- Joined
- Jan 12, 2009
- Messages
- 3,198
Yes, but how often do you have to cut your way through a fuselage or pry open an airdropped crate? I'd much rather go with the ESEE 6, with the thinner steel, lighter weight and more appropriate geometry.
With a great deal of my almost 60 years of hiking, distance hiking, hunting, fishing, and goofing off outdoors, I have never had to chop my way out of a bus, a downed aircraft, a ship wreck or fight a zombie. In hikes lasting as long as 10 days in remote areas, I have never found myself alone, lost, at the mercy of the elements with my knife being relied on as my savior. Those conditions however, are a consideration for many.
I quit posting them, but I used to add the survival stories of real survivors to the mix when the need for a "hard use knife that could take anything I could throw at it" came up. They were quite different from the daydreams of office workers, cubicle dwellers, and those that get to wear casual clothes to work. Never, ever, in the years I was watching those stories did I ever see one posted where large, thick, obtusely ground sheath knife saved them. I did see story after story though, of folks that stayed calm, thought things through, and didn't take any unnecessary chances to compound their dilemma. Even had a great story last year of a 10 year old boy that was lost in the forest for 4 - 5 days in freezing weather with no food. No knife was involved. Thankfully, he was a Boy Scout, and had some kind of woods experience.

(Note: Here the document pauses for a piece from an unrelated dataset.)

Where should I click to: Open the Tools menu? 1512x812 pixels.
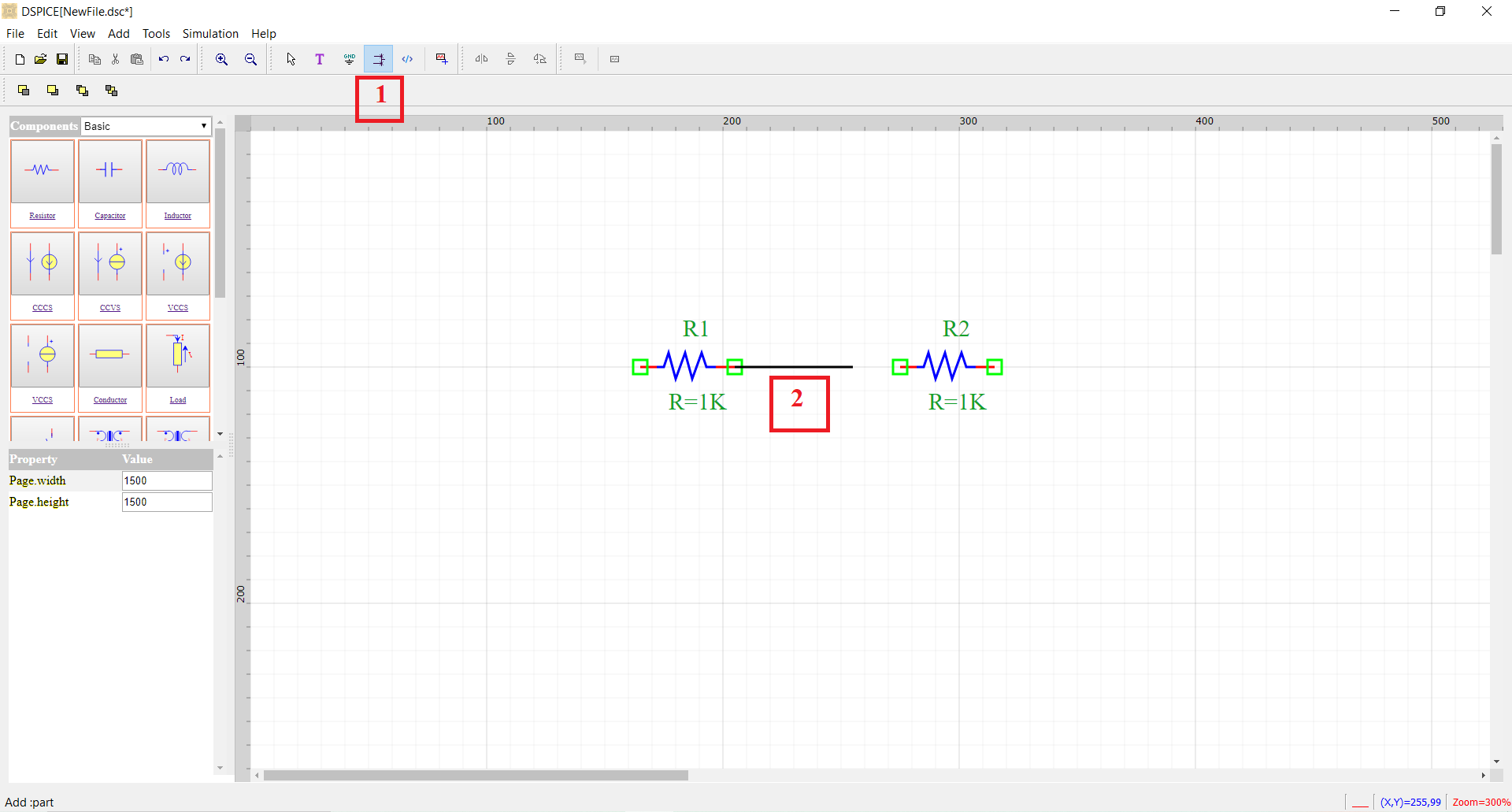pos(156,33)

After challenging the sharpened crowbar crowd to find any story where their knives were justified as a real, honest, survival knife that was the most important factor to a survival story, there were none. And certainly there was NOTHING as dramatic as cutting one's way out of any kind of wreckage. Nor was there one instance of being lost, left behind, and building a shelter to withstand the elements from trees chopped down with the survival knife when between duties of batoning wood for fires.
That didn't stop me from buying the RAT5, though. I bought mine in D2, as I am a sucker for D2. I found that the more I used the knife, the more I liked it, and the 3/16'' thick blade is PLENTY for me. That being said, I use my knives primarily as cutting tools. In my mind, a 5" blade is too small to be an effective chopper anyway.
But one should buy what one wants. For the folks that want the RAT, good! For the guys that have the extra scratch and want the ESEE, good! This thread was started as a simple request for opinions, and the old Blade Forums edginess of "this is why I am right, and you are wrong" meaning, "my opinion counts here, not yours" seems to be creeping in to it.